CogSENet: Blind Image Deblurring with Blur-Conditioned Semantic Routing and Explicit Frequency Fusion

Abstract

Blind image deblurring demands the recovery of high-fidelity details and coherent structures from complex, unknown degradations. Current blind image deblurring methods struggle with real-world, spatially varying degradations, and lack the semantic awareness necessary to reliably differentiate valid textures from artifacts. To bridge this gap, we propose CogSENet, a dynamic, semantic-aligned reconstruction framework inspired by the eagle's visual system. By mimicking the eagle's active saccadic scanning, we devise a Semantic-Driven State Space Module (SDSSM) with semantic-aware token regrouping via differentiable routing, enabling prompt-conditioned long-range dependency modeling. To ensure physically interpretable recovery of textures and structures, a BiFreqFusionBlock (BFFB) mirrors functional differentiation of the eagle's retina by decomposing features into high and low frequencies using wavelet transforms.

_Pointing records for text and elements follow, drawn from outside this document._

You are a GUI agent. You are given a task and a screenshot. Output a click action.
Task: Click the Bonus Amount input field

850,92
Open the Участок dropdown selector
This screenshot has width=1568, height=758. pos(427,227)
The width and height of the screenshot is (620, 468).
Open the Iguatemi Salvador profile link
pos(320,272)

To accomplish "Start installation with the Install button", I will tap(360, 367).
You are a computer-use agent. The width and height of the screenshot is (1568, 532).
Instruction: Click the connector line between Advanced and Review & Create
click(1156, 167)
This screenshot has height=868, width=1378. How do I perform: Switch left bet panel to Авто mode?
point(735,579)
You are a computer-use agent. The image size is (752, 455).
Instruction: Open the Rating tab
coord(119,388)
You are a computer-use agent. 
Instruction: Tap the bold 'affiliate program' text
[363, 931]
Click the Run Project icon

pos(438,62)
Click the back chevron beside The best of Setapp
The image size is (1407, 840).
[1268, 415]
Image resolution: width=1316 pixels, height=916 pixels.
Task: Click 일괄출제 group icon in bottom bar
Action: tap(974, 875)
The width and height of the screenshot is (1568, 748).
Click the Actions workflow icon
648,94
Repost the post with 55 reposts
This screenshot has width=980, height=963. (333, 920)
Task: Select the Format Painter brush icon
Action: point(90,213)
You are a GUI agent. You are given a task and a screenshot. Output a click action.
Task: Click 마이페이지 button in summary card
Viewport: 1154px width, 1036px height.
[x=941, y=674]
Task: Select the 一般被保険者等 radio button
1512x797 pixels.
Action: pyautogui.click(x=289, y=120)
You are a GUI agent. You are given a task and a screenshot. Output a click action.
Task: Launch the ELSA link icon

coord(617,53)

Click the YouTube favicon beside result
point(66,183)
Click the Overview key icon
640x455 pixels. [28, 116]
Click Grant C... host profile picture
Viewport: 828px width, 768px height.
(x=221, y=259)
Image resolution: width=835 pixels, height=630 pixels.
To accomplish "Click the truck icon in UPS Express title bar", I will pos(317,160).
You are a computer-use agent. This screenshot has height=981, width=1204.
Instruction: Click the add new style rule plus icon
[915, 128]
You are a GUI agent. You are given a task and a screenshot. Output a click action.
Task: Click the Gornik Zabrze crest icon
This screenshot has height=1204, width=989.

Finally, we estimate a continuous Blur Field (CBF) from blur image and fuse it with CLIP semantic priors to modulate the deepest latent features, emulating focal adaptation and enabling adaptive restoration under spatially non-uniform blur. Extensive experiments demonstrate that CogSENetoutperforms state-of-the-art deblurring methods in both visual quality and structural fidelity with fewer parameters, while also performing favorably on dehazing, deraining, and denoising tasks.